## Work instruction:
Count how many lines in the data hold "blue". Only the number.

(Data shown)

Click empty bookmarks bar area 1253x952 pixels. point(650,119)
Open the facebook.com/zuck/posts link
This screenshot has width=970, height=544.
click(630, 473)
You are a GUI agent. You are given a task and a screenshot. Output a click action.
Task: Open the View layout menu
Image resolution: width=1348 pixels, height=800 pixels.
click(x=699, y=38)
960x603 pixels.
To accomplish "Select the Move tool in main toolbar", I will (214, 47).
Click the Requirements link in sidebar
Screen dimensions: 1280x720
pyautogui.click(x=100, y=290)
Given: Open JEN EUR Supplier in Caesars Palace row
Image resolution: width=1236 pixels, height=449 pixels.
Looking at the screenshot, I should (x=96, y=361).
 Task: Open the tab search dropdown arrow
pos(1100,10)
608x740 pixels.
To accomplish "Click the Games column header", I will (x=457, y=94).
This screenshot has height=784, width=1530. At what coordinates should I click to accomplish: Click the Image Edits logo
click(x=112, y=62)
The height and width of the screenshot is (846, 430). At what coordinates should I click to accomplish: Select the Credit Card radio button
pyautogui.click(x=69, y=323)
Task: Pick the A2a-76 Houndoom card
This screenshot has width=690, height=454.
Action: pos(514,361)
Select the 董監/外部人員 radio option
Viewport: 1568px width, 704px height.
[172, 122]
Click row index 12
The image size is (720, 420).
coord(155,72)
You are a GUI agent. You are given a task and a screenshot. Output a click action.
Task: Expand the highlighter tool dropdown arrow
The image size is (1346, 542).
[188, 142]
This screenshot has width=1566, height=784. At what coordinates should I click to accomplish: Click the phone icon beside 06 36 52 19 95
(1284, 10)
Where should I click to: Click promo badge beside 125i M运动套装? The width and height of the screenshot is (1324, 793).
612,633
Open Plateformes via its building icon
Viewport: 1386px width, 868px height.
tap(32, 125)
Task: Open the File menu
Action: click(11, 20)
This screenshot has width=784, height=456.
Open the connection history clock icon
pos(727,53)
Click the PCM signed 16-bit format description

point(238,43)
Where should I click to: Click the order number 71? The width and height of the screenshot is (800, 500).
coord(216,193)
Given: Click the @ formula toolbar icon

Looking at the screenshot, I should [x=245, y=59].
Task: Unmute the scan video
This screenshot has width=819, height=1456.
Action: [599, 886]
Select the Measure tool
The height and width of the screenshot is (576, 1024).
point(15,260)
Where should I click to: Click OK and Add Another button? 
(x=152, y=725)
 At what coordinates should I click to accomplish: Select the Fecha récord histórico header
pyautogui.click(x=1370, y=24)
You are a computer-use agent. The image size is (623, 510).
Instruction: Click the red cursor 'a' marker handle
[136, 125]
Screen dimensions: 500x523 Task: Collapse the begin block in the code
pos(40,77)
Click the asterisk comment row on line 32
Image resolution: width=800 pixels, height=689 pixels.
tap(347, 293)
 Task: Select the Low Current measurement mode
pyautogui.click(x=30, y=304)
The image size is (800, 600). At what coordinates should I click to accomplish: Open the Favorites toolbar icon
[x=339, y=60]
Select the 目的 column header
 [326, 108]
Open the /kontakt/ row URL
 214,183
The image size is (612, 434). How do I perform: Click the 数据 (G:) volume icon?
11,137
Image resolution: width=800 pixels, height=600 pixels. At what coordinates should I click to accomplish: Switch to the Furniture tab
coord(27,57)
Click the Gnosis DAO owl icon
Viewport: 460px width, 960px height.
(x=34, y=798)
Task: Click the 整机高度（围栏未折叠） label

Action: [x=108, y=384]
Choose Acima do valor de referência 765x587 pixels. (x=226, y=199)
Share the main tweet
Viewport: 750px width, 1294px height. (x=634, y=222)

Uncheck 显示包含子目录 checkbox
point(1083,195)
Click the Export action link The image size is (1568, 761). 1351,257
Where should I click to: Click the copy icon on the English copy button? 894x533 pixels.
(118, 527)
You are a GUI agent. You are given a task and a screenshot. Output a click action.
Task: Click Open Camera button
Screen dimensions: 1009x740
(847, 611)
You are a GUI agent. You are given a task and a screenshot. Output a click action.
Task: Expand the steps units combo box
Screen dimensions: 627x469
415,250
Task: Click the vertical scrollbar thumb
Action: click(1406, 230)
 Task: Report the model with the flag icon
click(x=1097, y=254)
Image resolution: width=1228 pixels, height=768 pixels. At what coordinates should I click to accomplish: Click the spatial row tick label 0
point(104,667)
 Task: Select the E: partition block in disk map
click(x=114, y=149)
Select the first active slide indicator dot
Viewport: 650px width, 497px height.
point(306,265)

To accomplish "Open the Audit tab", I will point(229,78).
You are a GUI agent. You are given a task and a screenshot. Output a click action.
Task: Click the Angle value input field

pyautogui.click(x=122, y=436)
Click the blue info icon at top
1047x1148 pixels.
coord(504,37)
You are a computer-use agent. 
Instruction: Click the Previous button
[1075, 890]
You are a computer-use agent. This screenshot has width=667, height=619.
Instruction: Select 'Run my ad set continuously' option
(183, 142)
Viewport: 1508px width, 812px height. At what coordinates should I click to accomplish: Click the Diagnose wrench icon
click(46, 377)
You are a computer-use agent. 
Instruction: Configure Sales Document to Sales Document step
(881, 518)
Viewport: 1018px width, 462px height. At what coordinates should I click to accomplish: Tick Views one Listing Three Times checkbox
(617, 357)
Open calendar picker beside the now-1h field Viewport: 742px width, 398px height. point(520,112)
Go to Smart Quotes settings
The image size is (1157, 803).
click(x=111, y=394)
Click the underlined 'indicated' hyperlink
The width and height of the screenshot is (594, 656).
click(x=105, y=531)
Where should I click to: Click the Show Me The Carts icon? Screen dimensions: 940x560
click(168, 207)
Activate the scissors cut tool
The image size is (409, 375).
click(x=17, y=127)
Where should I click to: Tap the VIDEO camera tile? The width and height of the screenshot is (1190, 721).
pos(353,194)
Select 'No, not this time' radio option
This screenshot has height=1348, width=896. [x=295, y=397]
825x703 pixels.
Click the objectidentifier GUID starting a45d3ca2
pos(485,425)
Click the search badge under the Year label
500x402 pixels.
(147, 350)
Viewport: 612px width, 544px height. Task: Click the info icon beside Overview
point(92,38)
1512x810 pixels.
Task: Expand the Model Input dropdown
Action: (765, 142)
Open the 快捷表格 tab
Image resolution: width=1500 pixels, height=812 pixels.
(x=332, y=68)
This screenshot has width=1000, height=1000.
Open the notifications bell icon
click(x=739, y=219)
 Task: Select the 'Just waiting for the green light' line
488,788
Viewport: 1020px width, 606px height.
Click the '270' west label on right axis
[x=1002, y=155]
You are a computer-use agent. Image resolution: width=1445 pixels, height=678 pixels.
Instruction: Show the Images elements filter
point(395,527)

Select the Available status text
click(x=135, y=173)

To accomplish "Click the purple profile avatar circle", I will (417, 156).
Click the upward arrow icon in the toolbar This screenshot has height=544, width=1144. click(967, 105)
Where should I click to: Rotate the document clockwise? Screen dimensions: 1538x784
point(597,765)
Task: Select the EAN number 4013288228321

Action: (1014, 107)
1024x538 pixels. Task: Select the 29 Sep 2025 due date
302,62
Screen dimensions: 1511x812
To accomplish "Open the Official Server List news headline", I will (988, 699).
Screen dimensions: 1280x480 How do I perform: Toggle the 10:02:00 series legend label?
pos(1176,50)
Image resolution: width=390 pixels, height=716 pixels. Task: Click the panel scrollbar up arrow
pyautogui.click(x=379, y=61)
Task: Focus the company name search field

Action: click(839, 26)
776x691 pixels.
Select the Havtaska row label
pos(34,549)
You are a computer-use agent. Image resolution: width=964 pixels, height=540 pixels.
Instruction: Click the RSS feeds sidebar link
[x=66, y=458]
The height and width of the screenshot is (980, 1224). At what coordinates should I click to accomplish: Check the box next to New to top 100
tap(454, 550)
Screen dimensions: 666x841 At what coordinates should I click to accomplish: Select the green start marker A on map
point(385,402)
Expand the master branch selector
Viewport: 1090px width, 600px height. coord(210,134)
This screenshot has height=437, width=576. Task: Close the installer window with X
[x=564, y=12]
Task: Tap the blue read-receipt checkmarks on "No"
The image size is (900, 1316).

(End Data shown)

## Output:
2